I have a resource class and I'd like to be able to check an authentication token before the resource method is called, thus avoiding having to pass the token directly into the Resource method.

I have added the following to web.xml:

<context-param>
        <param-name>resteasy.providers</param-name>
       <param-value>com.michael.services.interceptors.AuthorisationInterceptorImpl</param-value>
</context-param>

My interceptor is implemented as follows:

@Provider
public class AuthorisationInterceptorImpl implements javax.ws.rs.container.ContainerRequestFilter {

    @Inject
    private ApiAuthenticationService apiAuthenticationService

    @Override
    public void filter(ContainerRequestContext requestContext) {

       //Code to verify token   

    }

}

The filter method is being called before the methods in my resource class; however, the apiAuthenticationService is not being injected and is null when I attempt to call its methods.
I'm using Tapestry 5.3.7, Tapestry-Resteasy 0.3.2 and Resteasy 2.3.4.Final. Can this be done ?

Was it helpful?

Solution

I don't think this will work, based on a quick glance at the tapestry-resteasy code.

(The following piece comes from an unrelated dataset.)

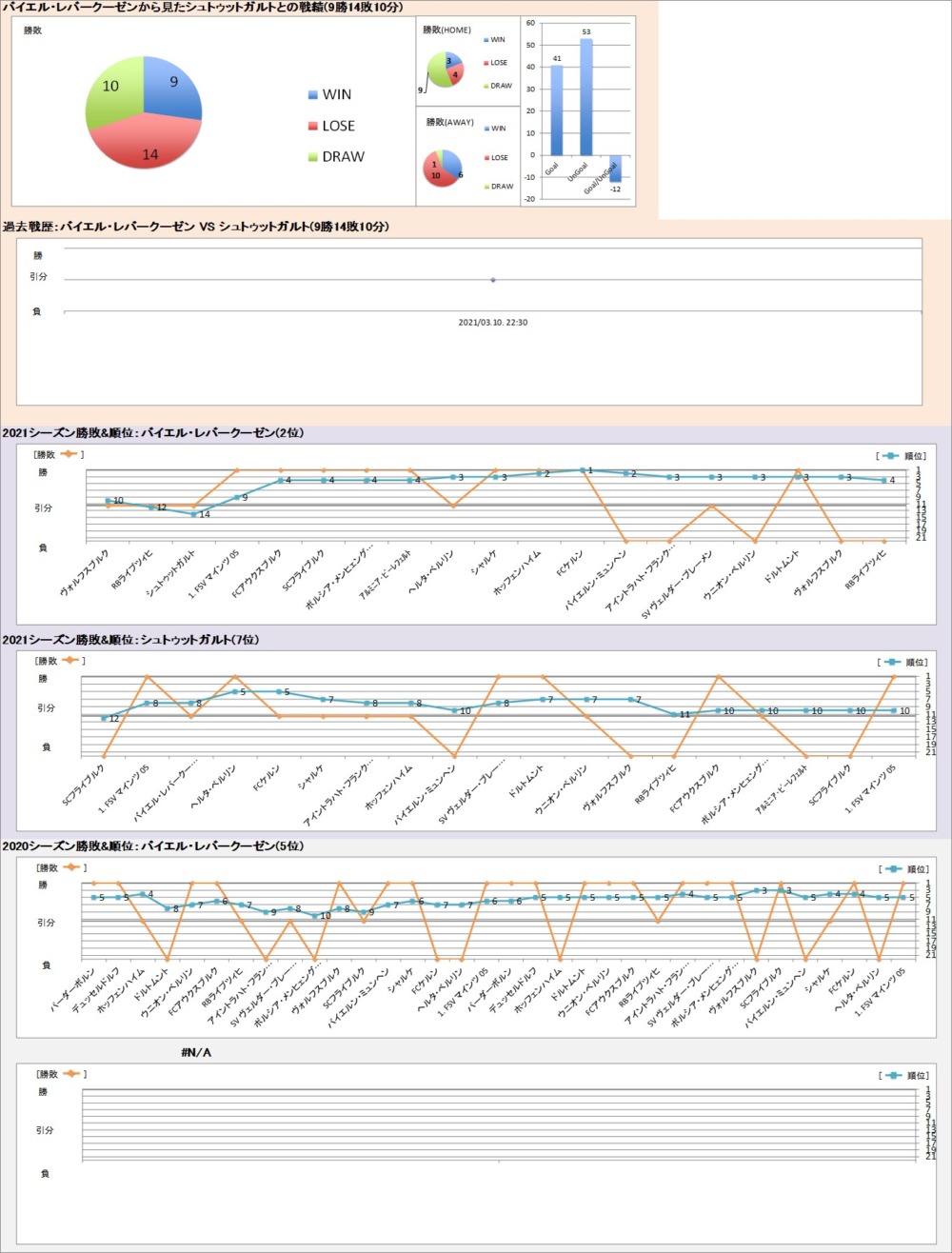The width and height of the screenshot is (952, 1253).
Task: Click the data point in past match history chart
Action: point(492,280)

The @Inject annotation is part of tapestry-ioc; if a class is not instantiated by Tapestry, the @Inject annotation is not honored.

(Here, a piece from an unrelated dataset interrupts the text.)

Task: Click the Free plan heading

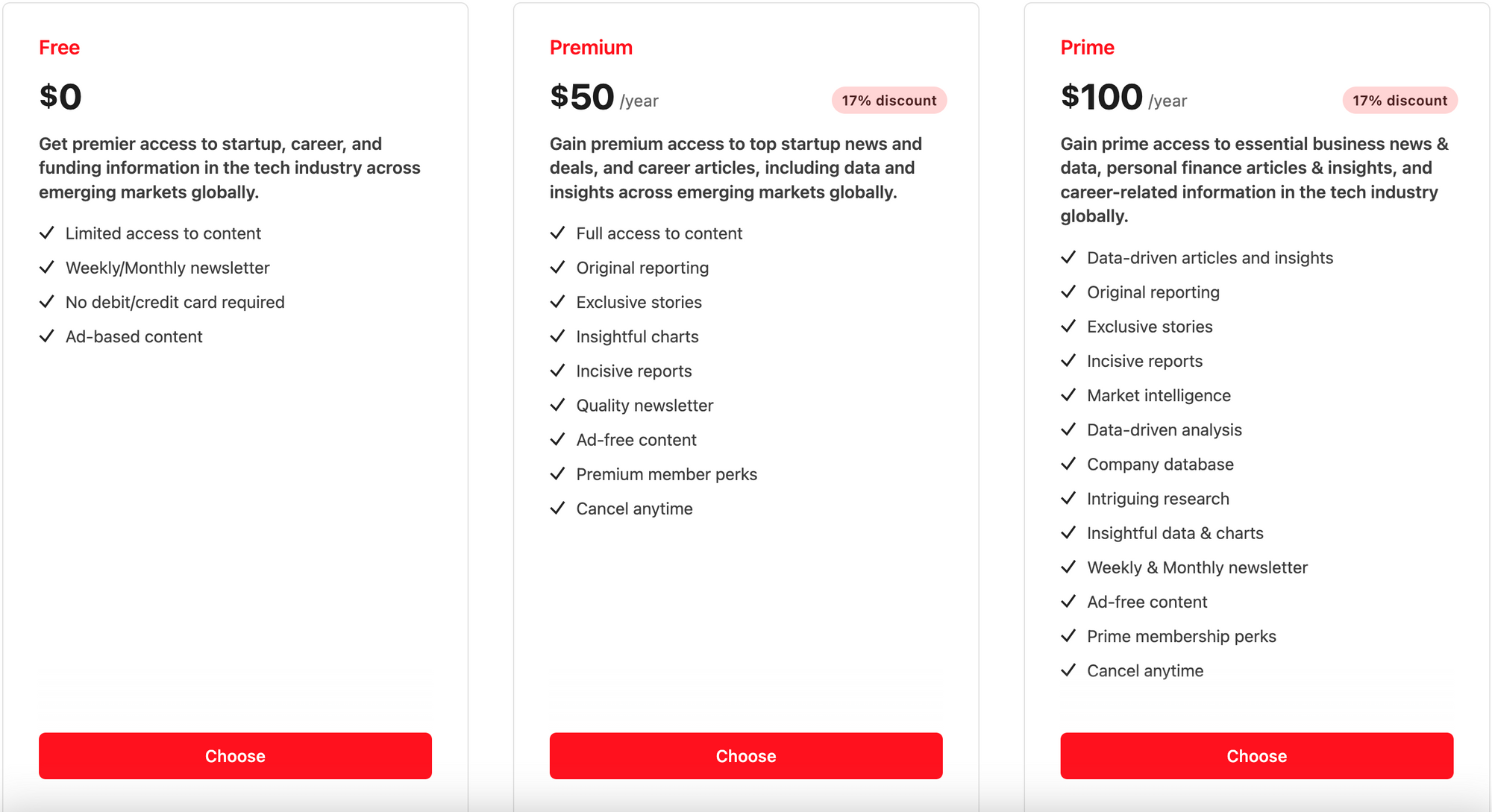Action: tap(60, 48)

Filters defined in web.xml are instantiated by the servlet container (Jetty, Tomcat, etc.) which do not have any special knowledge of Tapestry and Tapestry annotations.

I think you will be better off contributing a filter into Tapestry's HttpServletRequestHandler or RequestHandler pipelines (see their JavaDoc). I'm not sure how you can gain access to the ContainerRequestContext, however.

OTHER TIPS

With tapestry-resteasy you don't need to define the provider in the web.xml file.

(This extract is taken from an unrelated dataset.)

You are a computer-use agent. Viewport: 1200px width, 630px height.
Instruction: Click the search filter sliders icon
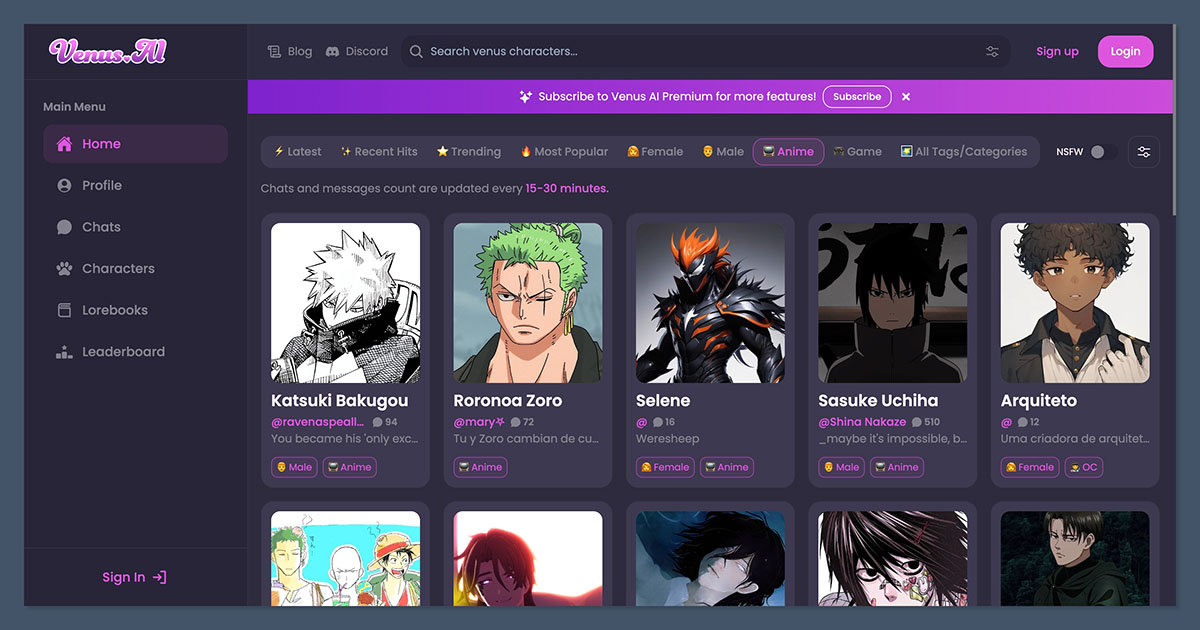992,52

If you want to use Tapestry's autobuild mechanism just move your provider to the .rest package together with your resources.

If don't want to use autodiscovery/autobuild just contribute it to javax.ws.rs.core.Application

@Contribute(javax.ws.rs.core.Application.class)
    public static void configureRestProviders(Configuration<Object> singletons, AuthorisationInterceptor authorisationInterceptor)
    {
        singletons.add(authorisationInterceptor);
    }

Even though you can use rest providers for security is probably a good idea to take Howard's advice and implement your own filter in the tapestry pipeline.